#### WHAT IS NEEDED:
Pictures are to be excluded. Please print only the lines from the one containing "Open the オプション button in viewport" through the end of the data, exactly as they appear.

^^^^

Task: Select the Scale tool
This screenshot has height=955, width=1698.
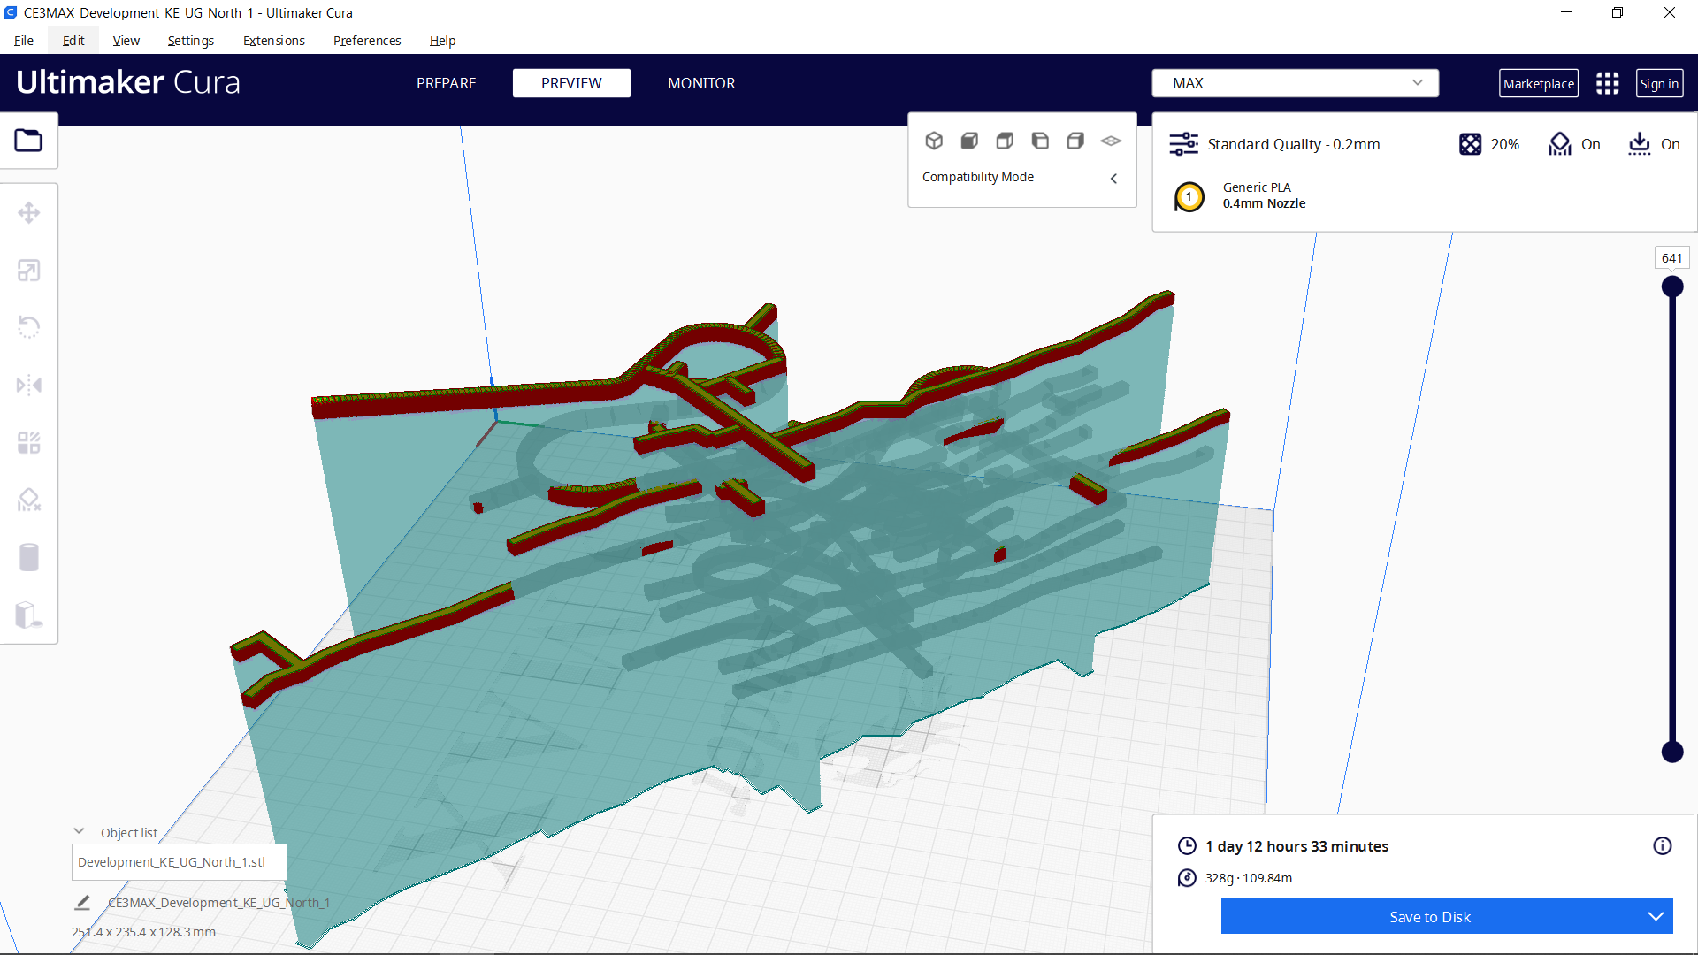Action: pyautogui.click(x=29, y=270)
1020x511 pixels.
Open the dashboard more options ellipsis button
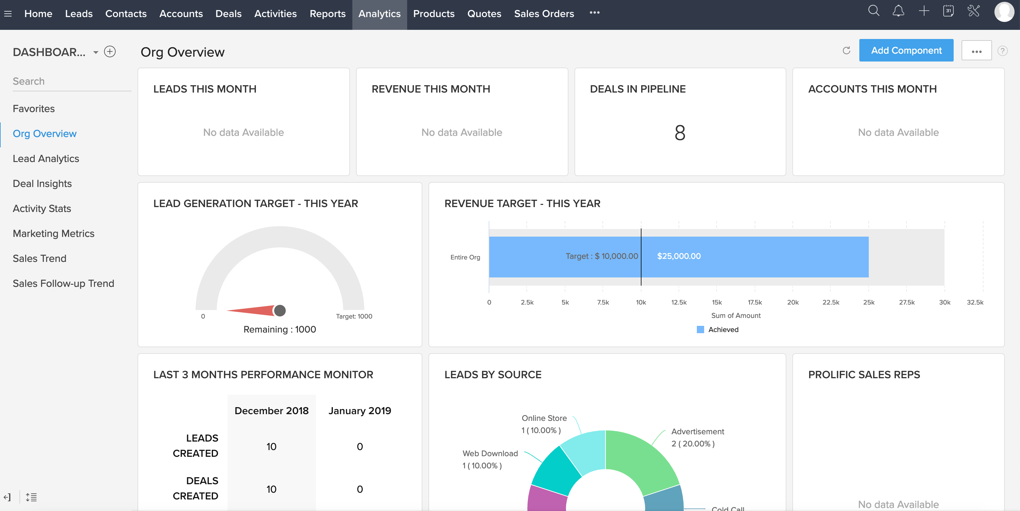coord(976,51)
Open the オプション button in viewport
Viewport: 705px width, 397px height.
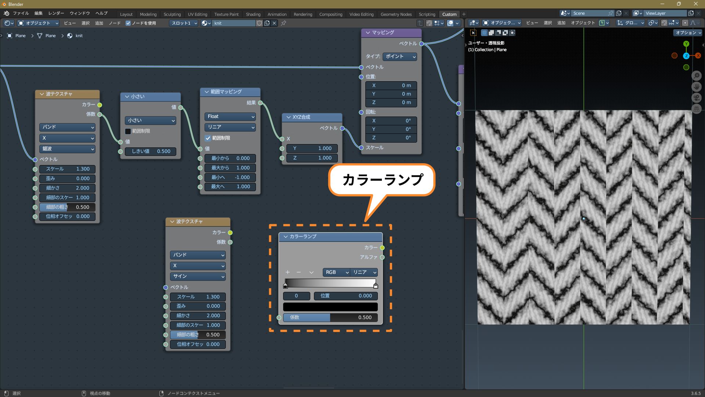[x=687, y=33]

^^^^

#### FINISHED EXERCISE:
Open the オプション button in viewport
Viewport: 705px width, 397px height.
[x=687, y=33]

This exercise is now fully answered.